# Is this a great song or what?



## buzhunter (Sep 3, 2007)




----------



## 9361 (Jun 25, 2009)

I don't know.. my internet is too slow for videos!!!  But I like some of the other sevendust stuff I've heard... Do you like Slipknot? I saw them last February


----------



## Lex's Guardian (Aug 8, 2009)

I like sevendust ... love the dreads! APC & Tool are great too


----------



## Indigo Bully Connection (Dec 21, 2006)

I love seven dust. I got to see them when they first were starting out. They even rocked back then!


----------



## buzhunter (Sep 3, 2007)

Sure do. Thanks for reminding me lol. Just sitting here checking out old you tubes. Listening to "Duality " now. Another great one.


----------



## 9361 (Jun 25, 2009)

I really loved the whole subliminal verses 3 slipknot album. When I saw them in concert they were just pushing the newest album... so I was disapointed they didn't play much from the sub verses 3. The newer album was great too though. 

And lex's guardian... I love Tool.. been my favorite rock band since I was 15... and they were my first rock concert! Still one of the best! Even though seeing Robert Plant from Led Zep ranked right up there in rock and roll greatness...


----------



## Lex's Guardian (Aug 8, 2009)

Oooh I love me some Led Zepplin & Pink Floyd, they came to my area a year or so ago.
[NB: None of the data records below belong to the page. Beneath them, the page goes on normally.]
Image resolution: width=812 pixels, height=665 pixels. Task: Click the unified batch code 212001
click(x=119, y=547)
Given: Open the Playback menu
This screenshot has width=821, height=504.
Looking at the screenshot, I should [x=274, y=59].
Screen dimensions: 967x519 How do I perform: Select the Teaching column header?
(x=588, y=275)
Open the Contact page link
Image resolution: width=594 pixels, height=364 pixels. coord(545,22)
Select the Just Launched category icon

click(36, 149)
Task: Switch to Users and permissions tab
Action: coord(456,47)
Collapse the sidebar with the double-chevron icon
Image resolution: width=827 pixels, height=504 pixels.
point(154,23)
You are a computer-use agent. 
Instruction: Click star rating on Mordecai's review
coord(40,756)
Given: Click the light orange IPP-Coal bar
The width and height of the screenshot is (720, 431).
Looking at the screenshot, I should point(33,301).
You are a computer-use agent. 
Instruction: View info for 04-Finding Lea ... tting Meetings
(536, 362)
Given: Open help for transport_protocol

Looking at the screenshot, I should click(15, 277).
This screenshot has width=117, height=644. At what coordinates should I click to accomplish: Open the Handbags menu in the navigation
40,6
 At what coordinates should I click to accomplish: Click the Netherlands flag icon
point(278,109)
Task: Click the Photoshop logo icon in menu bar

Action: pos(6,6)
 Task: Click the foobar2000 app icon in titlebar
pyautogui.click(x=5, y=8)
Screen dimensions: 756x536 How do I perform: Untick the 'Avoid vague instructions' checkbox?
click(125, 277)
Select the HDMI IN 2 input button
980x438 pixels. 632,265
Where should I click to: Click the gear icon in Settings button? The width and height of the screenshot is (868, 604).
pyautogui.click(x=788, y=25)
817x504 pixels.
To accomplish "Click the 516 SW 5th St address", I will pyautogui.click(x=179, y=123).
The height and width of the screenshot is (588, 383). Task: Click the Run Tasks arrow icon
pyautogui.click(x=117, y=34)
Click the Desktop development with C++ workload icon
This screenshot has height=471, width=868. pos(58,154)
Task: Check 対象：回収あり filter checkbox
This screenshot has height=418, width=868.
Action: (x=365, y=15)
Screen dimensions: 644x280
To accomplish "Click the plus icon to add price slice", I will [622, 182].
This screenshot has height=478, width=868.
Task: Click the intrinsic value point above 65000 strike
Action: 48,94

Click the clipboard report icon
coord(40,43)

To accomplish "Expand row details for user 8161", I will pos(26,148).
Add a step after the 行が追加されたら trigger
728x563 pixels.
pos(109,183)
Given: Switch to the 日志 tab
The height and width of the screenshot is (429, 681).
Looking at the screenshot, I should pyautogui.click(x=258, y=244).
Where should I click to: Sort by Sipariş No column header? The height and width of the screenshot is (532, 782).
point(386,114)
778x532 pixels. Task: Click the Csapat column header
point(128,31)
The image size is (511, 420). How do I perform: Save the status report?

Haven't seen slipknot would like to though, they're incredibly talented. My first concert was Slayer, Hatebreed w/ Dry Kill Logic & arch enemy.


My all Time favorite band is depeche mode


----------



## Black Rabbit (Nov 14, 2009)

Sevendust is great I've seen them live before. I'll try and dig out my pics for you guys.


----------



## dixieland (Aug 14, 2009)

I like some of Sevendusts' stuff.I can't watch the video though cause I need to update my player.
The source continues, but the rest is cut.